An overview of the IVF, embryo creation and embryo transfer process for surrogacy.
Embryos and IVF: How Pregnancy Happens in Gestational Surrogacy
In Gestational Surrogacy, an embryo is transferred into the surrogate by way of the IVF process. We have previously discussed that the embryo has no genetic tie to the surrogate, and in this post we'd like to shed light on how exactly that embryo is created and becomes a pregnancy.
In a recently released episode of the #NormalizeSurrogacyPodcast, our Founder, Carey, interviewed embryologist Dr. Sunday Crider to discuss all things embryos. Dr. Crider gave us some great information on the entire process of embryo creation and the IVF process as it pertains to surrogacy. Let's recap some of what was covered in that podcast episode.
First things first: egg retrieval.

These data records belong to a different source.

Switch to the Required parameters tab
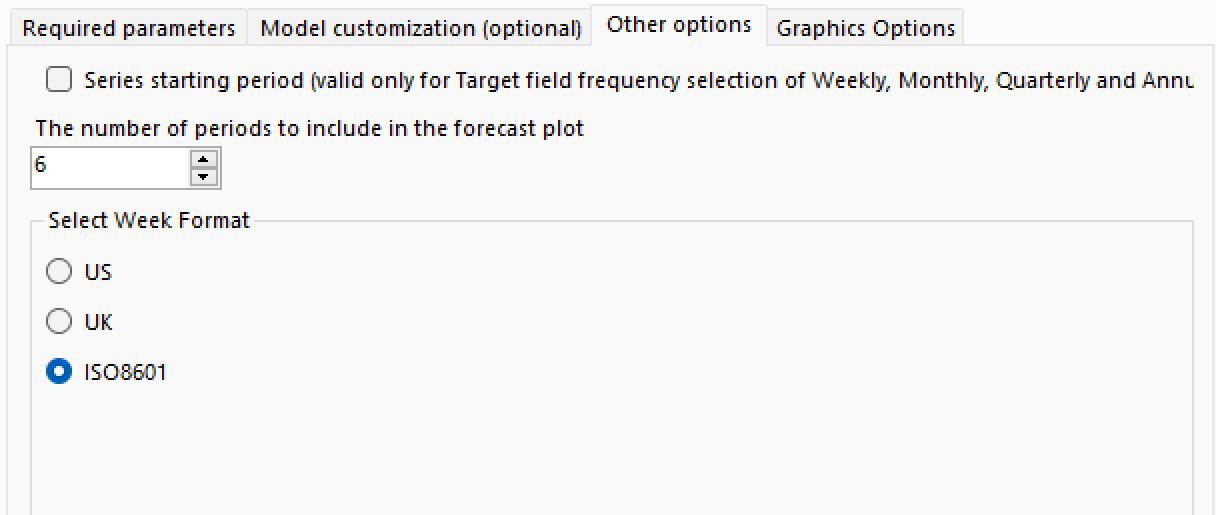 pos(128,28)
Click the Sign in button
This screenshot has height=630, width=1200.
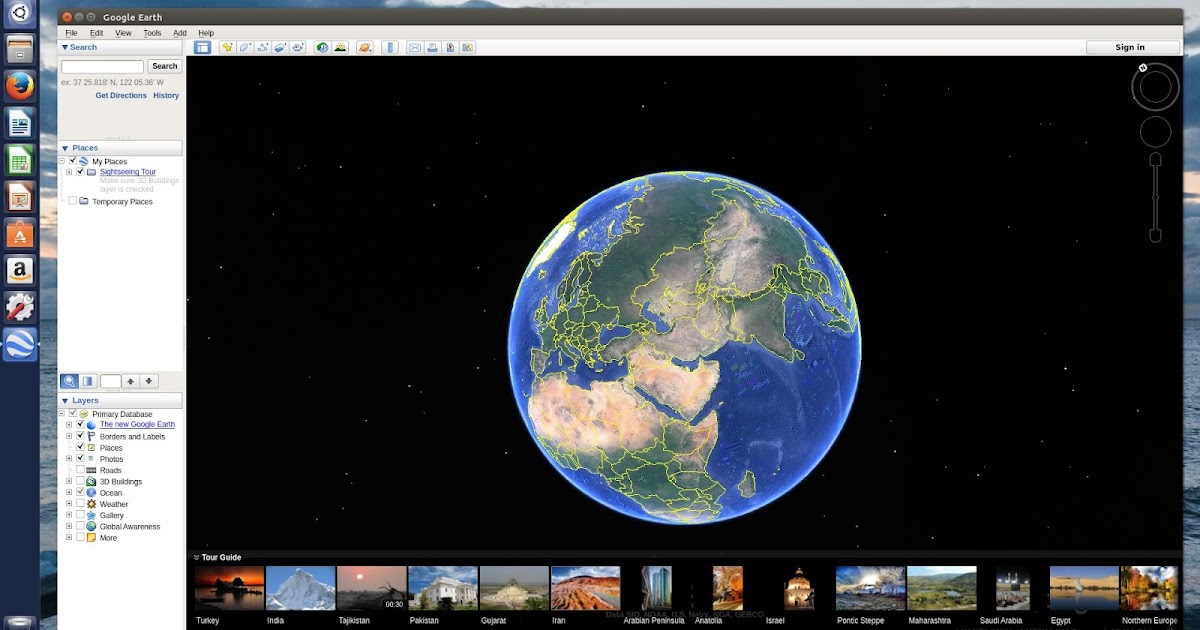click(1128, 46)
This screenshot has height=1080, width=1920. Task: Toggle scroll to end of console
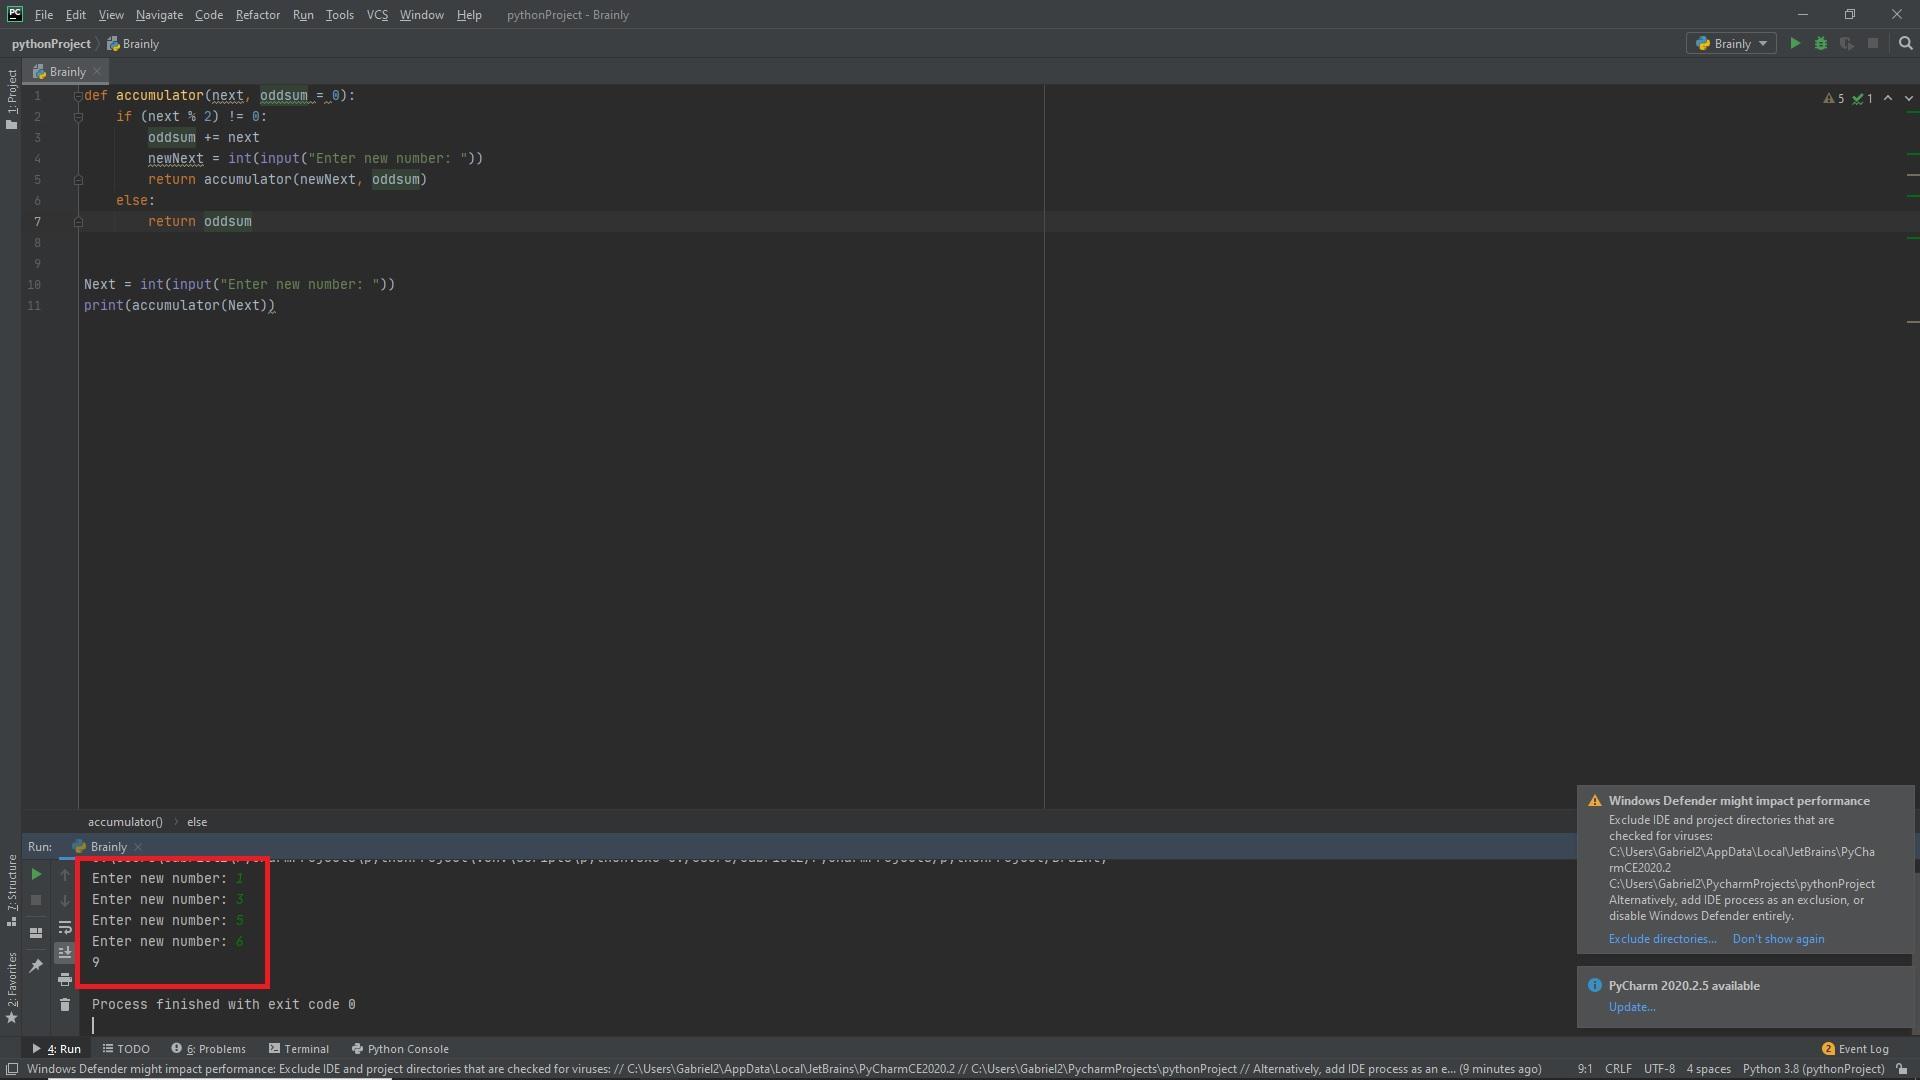tap(65, 952)
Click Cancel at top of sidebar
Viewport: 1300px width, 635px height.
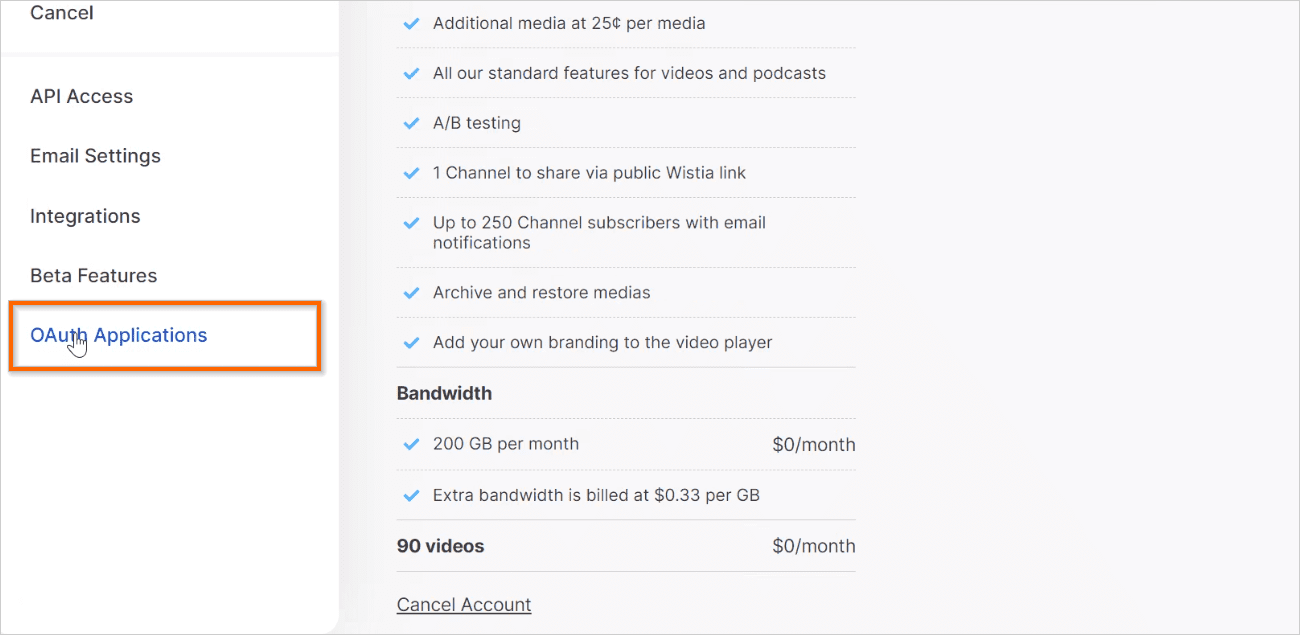[62, 13]
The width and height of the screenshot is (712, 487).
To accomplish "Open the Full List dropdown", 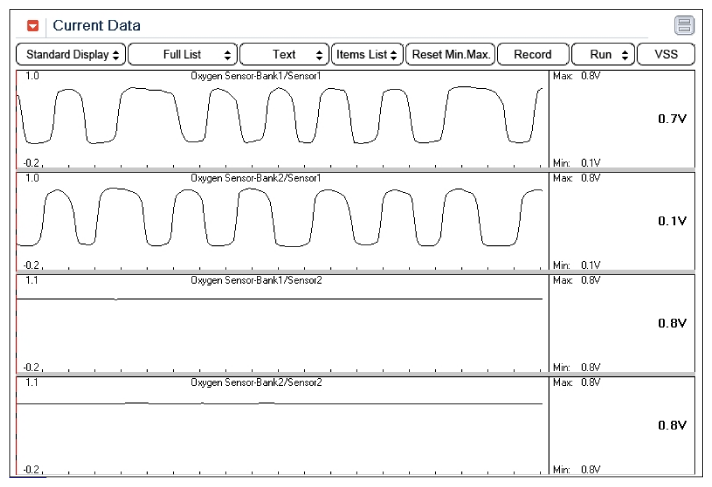I will click(182, 54).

This is when the biological mother - which could be the intended mother or an egg donor - takes hormones to stimulate her ovaries to produce as many eggs as possible. Once the eggs are retrieved by the fertility doctor from the ovaries, they are fertilized by sperm from either the intended father or a sperm donor. This is done one of two ways. The sperm and egg can either be placed in a dish together at the fertility clinic to see if they are able to meet on their own, or sometimes the sperm needs to be injected into the egg by hand, through a process called ICSI.
The embryologist then waits 24 hours or so to take a peek and see if the magic has happened. Over the next several days, the fertilized egg (hopefully) goes from zygote to embryo. The embryologist watches carefully over the next several days to see how the cells are dividing. This is how they determine the grade, or quality, of the embryo, which is how they decide which embryos are the most favorable to transfer.
So what exactly does IVF mean? IVF stands for In Vitro Fertilization. Which, broken down into medical terms means “In dish fertilization”. It doesn't happen in a test tube like most people think. It actually happens in a petri dish!
Now let’s get to the IVF transfer itself. This is the part where the embryo is actually placed into the Gestational Surrogate. The surrogate’s hormone levels and uterus are carefully monitored and prepared well in advance of the procedure, usually starting about 5 weeks beforehand. Different hormonal medications are injected by the surrogate for weeks leading up to the embryo transfer to stop ovulation, thicken the uterine lining for implantation, and to insure the surrogate's body does not reject the embryo once it is transferred.
Once the surrogate's uterus is deemed ready and favorable for implantation by the fertility doctor, transfer day arrives. The embryo is transferred from the dish into the surrogate’s uterus by a fertility doctor, using a catheter. For the surrogate it feels something like a very quick pap smear. Once the embryo is placed in the surrogate's uterus, the transfer is over and the surrogate will remain on hormonal injections for several weeks to support the growth of the embryo into a viable pregnancy. Approximately 10 days after transfer, the surrogate will take a pregnancy test to see if the long awaited pregnancy was successful!